With 7,000 paying customers and $500k in monthly revenue (tracking to $6M ARR), Shopper Approved maintains exceptional unit economics. They churn only 10% annually, generate 10-20%+ profit margins, and have created a repeatable playbook that's made them the last independent standing in a consolidating market. Brandley, now 42 with four kids, credits disciplined processes for success. He's studied Russell Brunson and swears by Google Docs. When asked how to get rich from a bootstrapped company, his answer was simple: take profits and reinvest into validated ideas using the same process that built Shopper Approved.
- •By identifying a specific flaw in existing platforms (review score bias toward negative feedback), Shopper Approved solved a problem competitors ignored, allowing them to command premium pricing from businesses desperate for fairer metrics.
- •Their ultra-low 0.08% monthly churn rate made high customer acquisition costs economically viable, enabling them to outspend bootstrapped competitors on direct sales while still achieving profitability within months.

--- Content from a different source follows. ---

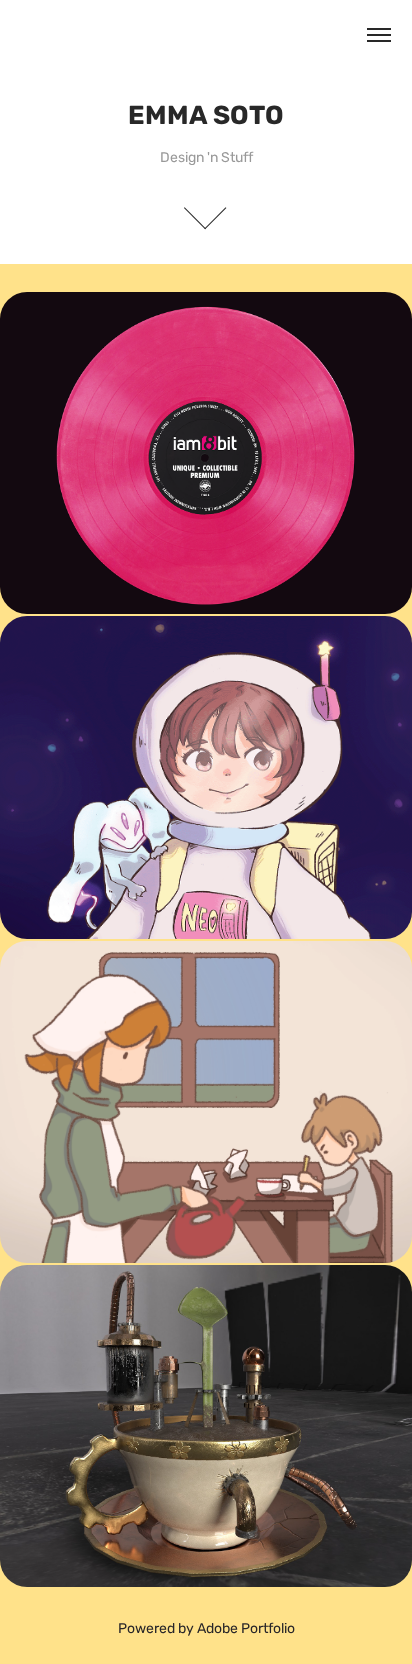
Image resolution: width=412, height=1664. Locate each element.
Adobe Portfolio (246, 1628)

- •By staying lean (under 30 people) and rejecting VC funding, Shopper Approved avoided the bloated cost structures and growth-at-all-costs pressure that forced better-funded competitors like TrustPilot into unsustainable burn rates.
- •Building proprietary integrations with Google, Yahoo, and Bing created a defensible moat that only a handful of companies worldwide could replicate, giving them sustainable competitive advantage without network effects alone.
- 1.Identify a specific, measurable way that existing market-leading tools fail their customers, then validate that businesses would pay to fix that exact gap before building your product.
- 2.Structure your pricing and unit economics so that a high customer acquisition cost (e.g., $400) can be recovered within 4-6 months, allowing you to fund direct sales without external capital.
- 3.Build direct partnerships with major distribution channels (search engines, marketplaces, platforms) that can syndicate your core product, creating defensibility that competitors cannot quickly replicate.
- 4.Set a strict rule to only acquire customers who will have very low ongoing support costs and predictable, long-term contract value, then reinvest all profits into building additional products with the same economics rather than scaling one product infinitely.